• **WHAT IS EXPECTED**
Reproduce every one of the records below word for word, line by line, with no changes.

[Stored records]

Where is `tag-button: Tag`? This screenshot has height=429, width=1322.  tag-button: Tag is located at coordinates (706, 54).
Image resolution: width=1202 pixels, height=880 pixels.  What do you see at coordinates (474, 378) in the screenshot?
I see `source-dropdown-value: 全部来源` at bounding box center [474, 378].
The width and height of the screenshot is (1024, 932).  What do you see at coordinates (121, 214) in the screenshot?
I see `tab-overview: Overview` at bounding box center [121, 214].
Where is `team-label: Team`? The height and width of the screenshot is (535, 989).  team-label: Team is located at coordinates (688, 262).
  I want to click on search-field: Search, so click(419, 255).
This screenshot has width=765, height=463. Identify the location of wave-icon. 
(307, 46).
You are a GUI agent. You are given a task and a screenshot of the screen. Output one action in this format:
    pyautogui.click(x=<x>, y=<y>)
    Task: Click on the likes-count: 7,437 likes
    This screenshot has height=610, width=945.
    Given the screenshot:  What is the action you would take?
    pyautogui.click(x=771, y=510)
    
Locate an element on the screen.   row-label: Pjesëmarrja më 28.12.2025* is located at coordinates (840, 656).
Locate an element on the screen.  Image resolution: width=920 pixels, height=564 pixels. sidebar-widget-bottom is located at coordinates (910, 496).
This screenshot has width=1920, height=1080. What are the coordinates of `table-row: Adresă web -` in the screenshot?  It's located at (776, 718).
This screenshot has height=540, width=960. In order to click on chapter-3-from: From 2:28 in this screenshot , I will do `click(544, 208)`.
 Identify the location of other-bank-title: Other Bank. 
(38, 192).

• **RESULT OF THE TASK**
Where is `tag-button: Tag`? This screenshot has height=429, width=1322.  tag-button: Tag is located at coordinates (706, 54).
Image resolution: width=1202 pixels, height=880 pixels.  What do you see at coordinates (474, 378) in the screenshot?
I see `source-dropdown-value: 全部来源` at bounding box center [474, 378].
The width and height of the screenshot is (1024, 932).  What do you see at coordinates (121, 214) in the screenshot?
I see `tab-overview: Overview` at bounding box center [121, 214].
Where is `team-label: Team`? The height and width of the screenshot is (535, 989).  team-label: Team is located at coordinates (688, 262).
  I want to click on search-field: Search, so click(419, 255).
This screenshot has width=765, height=463. Identify the location of wave-icon. 
(307, 46).
You are a GUI agent. You are given a task and a screenshot of the screen. Output one action in this format:
    pyautogui.click(x=<x>, y=<y>)
    Task: Click on the likes-count: 7,437 likes
    This screenshot has height=610, width=945.
    Given the screenshot:  What is the action you would take?
    pyautogui.click(x=771, y=510)
    
Locate an element on the screen.   row-label: Pjesëmarrja më 28.12.2025* is located at coordinates (840, 656).
Locate an element on the screen.  Image resolution: width=920 pixels, height=564 pixels. sidebar-widget-bottom is located at coordinates (910, 496).
This screenshot has width=1920, height=1080. What are the coordinates of `table-row: Adresă web -` in the screenshot?  It's located at (776, 718).
This screenshot has height=540, width=960. In order to click on chapter-3-from: From 2:28 in this screenshot , I will do `click(544, 208)`.
 Identify the location of other-bank-title: Other Bank. 
(38, 192).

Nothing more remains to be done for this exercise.